_TASK ITEM_. Please repeat exactly, and only, the lines from the one containing "The height and width of the screenshot is (694, 934)." through the end of the records below, with no pictures.

_LISTED ENTRIES_.
---

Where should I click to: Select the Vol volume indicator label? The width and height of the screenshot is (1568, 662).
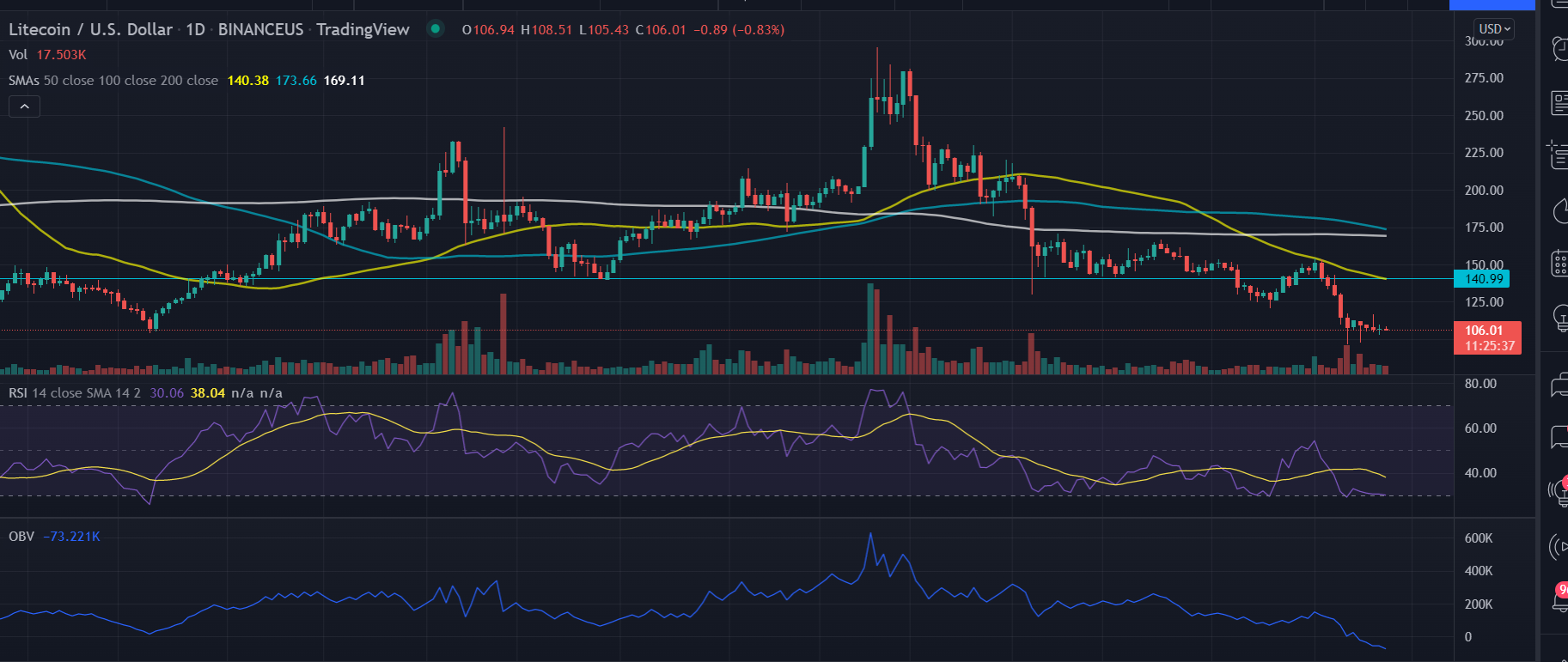point(18,55)
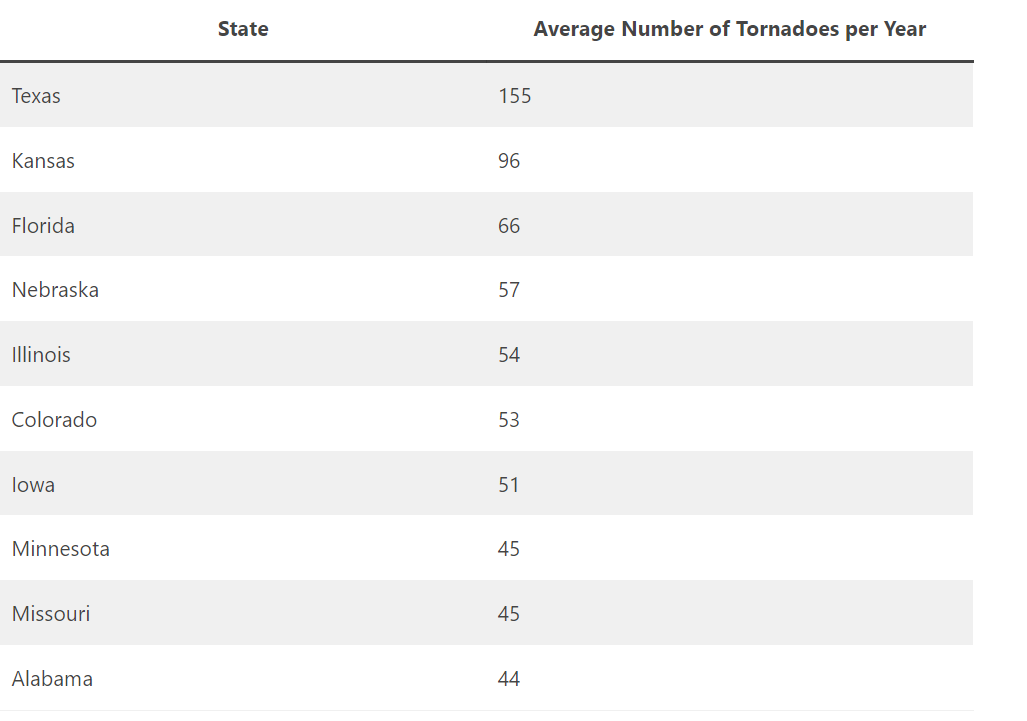Screen dimensions: 1027x721
Task: Select the Texas cell
Action: click(36, 96)
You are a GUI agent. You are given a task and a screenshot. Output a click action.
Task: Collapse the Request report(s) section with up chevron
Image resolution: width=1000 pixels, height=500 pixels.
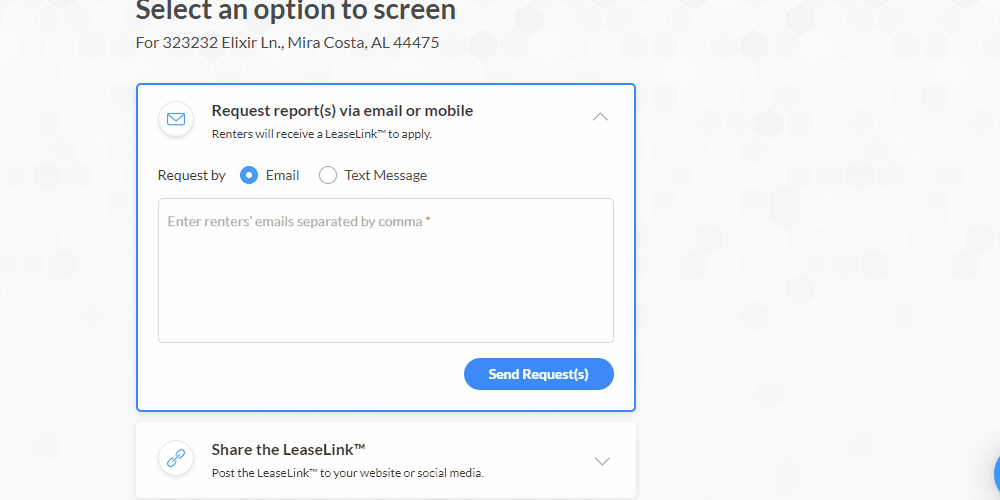tap(600, 117)
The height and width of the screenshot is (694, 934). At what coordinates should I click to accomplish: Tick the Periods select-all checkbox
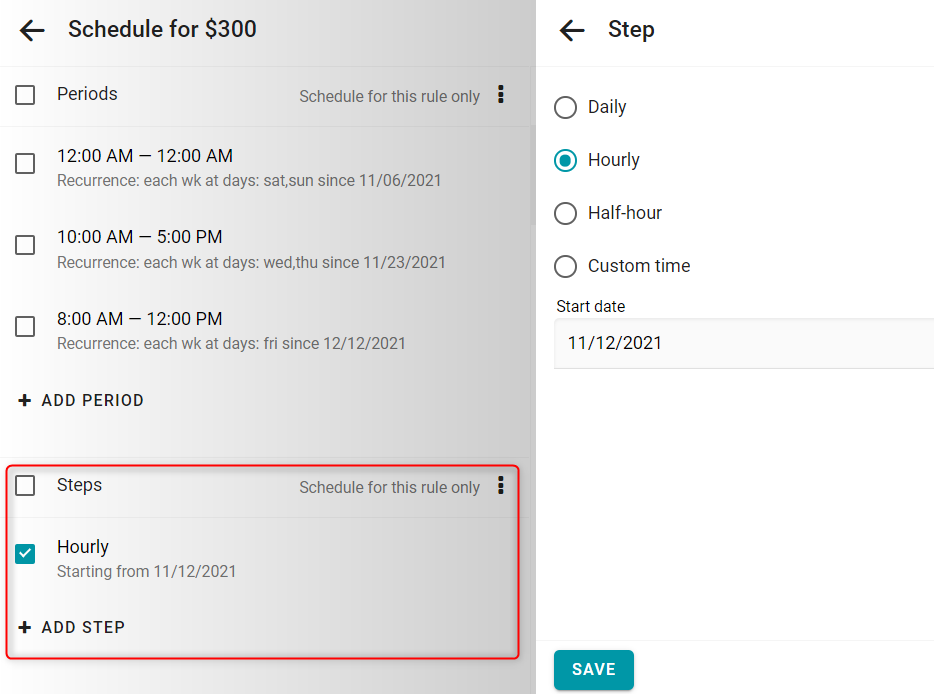(x=25, y=95)
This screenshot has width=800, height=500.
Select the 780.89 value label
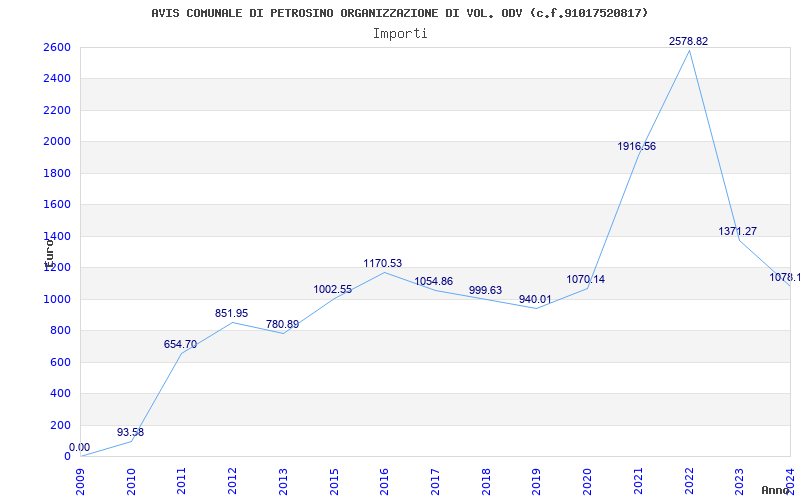tap(282, 325)
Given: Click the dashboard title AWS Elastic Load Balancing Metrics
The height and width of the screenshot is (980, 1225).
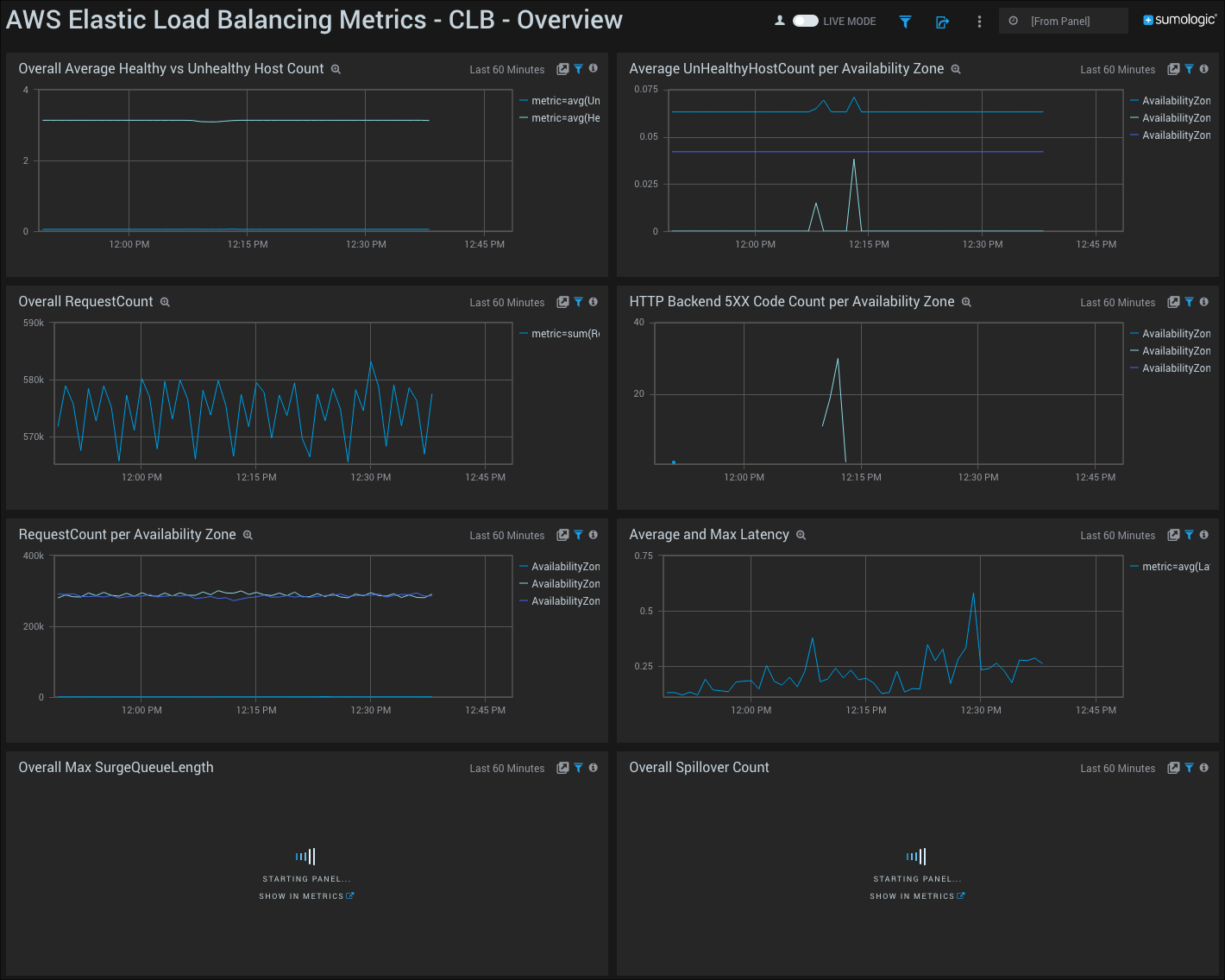Looking at the screenshot, I should coord(313,19).
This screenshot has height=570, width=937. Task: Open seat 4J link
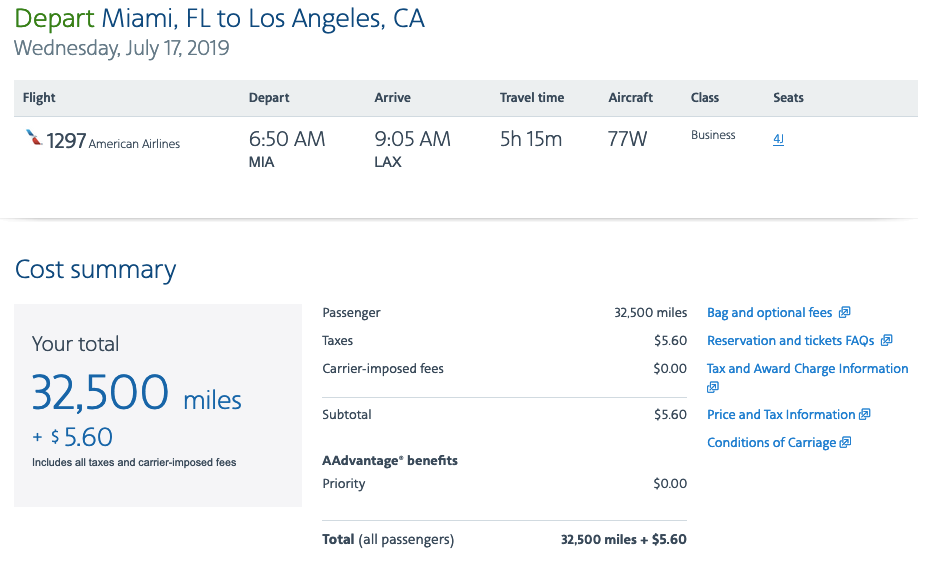click(778, 140)
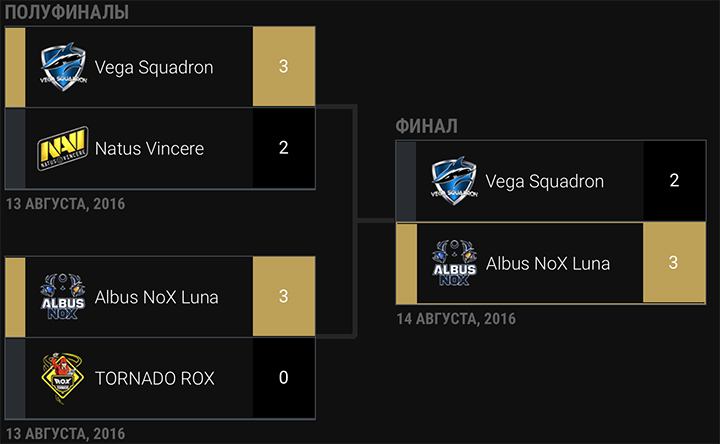Image resolution: width=720 pixels, height=444 pixels.
Task: Click the Natus Vincere team logo
Action: click(x=63, y=148)
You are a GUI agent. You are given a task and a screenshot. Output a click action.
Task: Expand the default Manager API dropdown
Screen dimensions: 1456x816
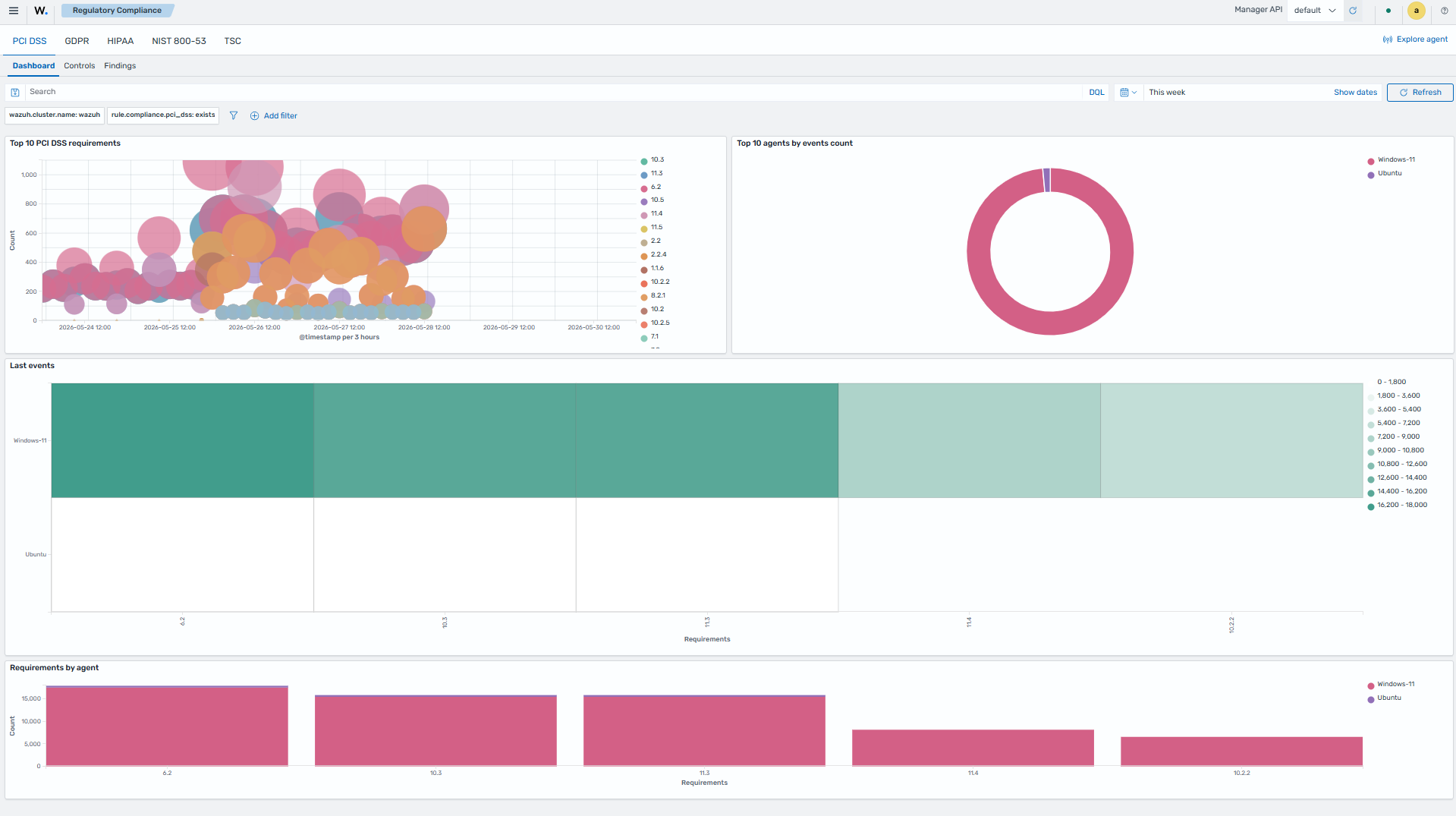coord(1315,11)
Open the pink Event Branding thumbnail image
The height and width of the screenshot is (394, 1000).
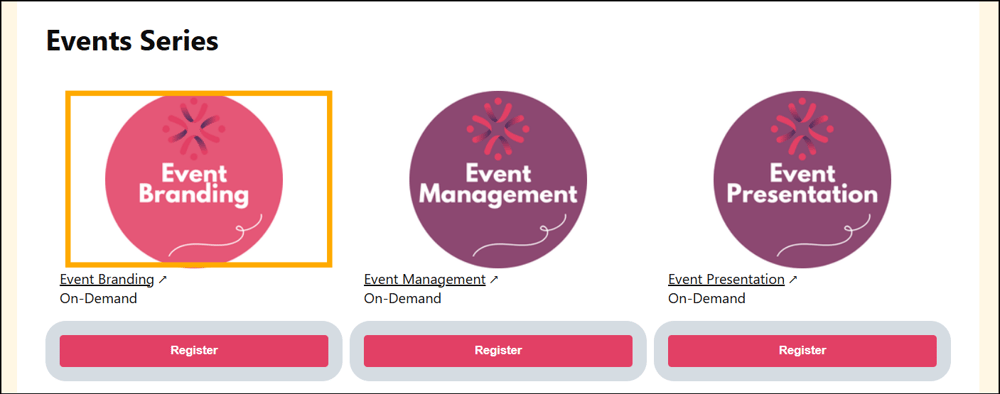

---

_PROBLEM SOLUTION_.
The height and width of the screenshot is (694, 934). At what coordinates should I click to accomplish: Tick the Periods select-all checkbox
(x=25, y=95)
This screenshot has width=800, height=500.
Select the 780.89 value label
tap(282, 325)
Given: Click the dashboard title AWS Elastic Load Balancing Metrics
The height and width of the screenshot is (980, 1225).
Looking at the screenshot, I should coord(313,19).
This screenshot has height=570, width=937. Task: Open seat 4J link
click(778, 140)
Image resolution: width=720 pixels, height=444 pixels.
Task: Click the Natus Vincere team logo
Action: click(x=63, y=148)
You are a GUI agent. You are given a task and a screenshot. Output a click action.
Task: Expand the default Manager API dropdown
Screen dimensions: 1456x816
coord(1315,11)
Open the pink Event Branding thumbnail image
The height and width of the screenshot is (394, 1000).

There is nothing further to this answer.